═══ Excerpted text

In Gamaches-en-Vexin, Normandy, the heart of France’s sugar-beet country, farmers like Alexandre Quillet are busier than usual for this time of year.
Quillet is expanding his crop to prepare for the end of more than a decade of rules that capped European Union sugar output, set guaranteed prices for beet growers and limited exports. Farmers in France, the largest sugar producer in the 28-member bloc, are banking on more production to usher in a sweeter future, even if it means more market risk.
“I’m going from stability to uncertainty, but there’s no other crop that’s certain,” said Quillet, 59, a fourth-generation sugar-beet grower who farms 400 hectares in the plains of northern France with his son. He’s currently buying seeds and in March plans to sow beets on 67 hectares of land, up 26 percent from last year.
Sugar producers including Tereos, Saint-Louis and Cristal Union have asked beet farmers to boost their output by about 20 percent. While sugar, one of the top commodity performers in 2016, is extending gains on concern about lagging output from India, the world’s second-largest producer, increased EU supplies may put a lid on the rally.

══════
═══ Data records

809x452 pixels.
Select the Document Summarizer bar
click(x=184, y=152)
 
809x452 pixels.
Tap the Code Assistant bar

══════

#### Complete the following:
- 1) In the sugar-beet article, how many hectares does Quillet farm with his son?
- 2) Condense the paragraph of the sugar-beet article that begins "Sugar producers including Tereos" into a short bulleted list that keeps its main facts.
- 3) Pick up the sugar-beet article after its final sentence and keep it going.

#### Set of answers:
- 1) 400 hectares.

- 2)
- Tereos, Saint-Louis and Cristal Union have asked beet farmers to raise output by about 20 percent.
- Sugar was one of the top commodity performers in 2016 and is still gaining on concern about lagging output from India, the world's second-largest producer.
- Larger EU supplies may put a lid on that rally.

- 3)
“The EU is really going to spoil any bullish party,” said Robin Shaw, an analyst at brokerage Marex Spectron Group Ltd. in London. “We’ve been talking to the farmers and the farmers have all signed up with the processors to two- three -four -five-year contracts to produce the maximum amount.”
Come October, the EU will see an end to restrictions put in place in 2006 that limited sugar production. The restrictions came after measures the bloc had imposed in 1968 to ensure food security were rejected by the World Trade Organization, curbing the amount of sugar producers could sell in the domestic market and boosting imports.
With the quotas gone, EU output may reach 20 million tons, a jump of about 20 percent, according to Rabobank International. French producers expect to add about 1 million tons to their combined annual production of 4.5 million tons. France’s crops office, FranceAgriMer, estimates domestic demand at about 3 million tons, which means producers will seek out export markets.
“We’re set to serve global markets,” Alain Commissaire, head of Cristal Union, said in a telephone interview from Villette-sur-Aube in northeastern France. “We’ve followed industrial clients and traders abroad and now that we won’t be limited anymore, we’ll be able to supply them.”
Cristal Union aims to increase sales outside the EU four-fold by 2020, or about 1 million tons. Tereos has the same export target, which would be double its current shipments. Saint Louis, a unit of Germany’s Sudzuecker, the EU’s largest producer, plans to raise sales outside France by more than 50 percent as it ramps sugar output to 1 million tons from 800,000 tons. French manufacturers currently export about 1.9 million tons a year within and outside the bloc.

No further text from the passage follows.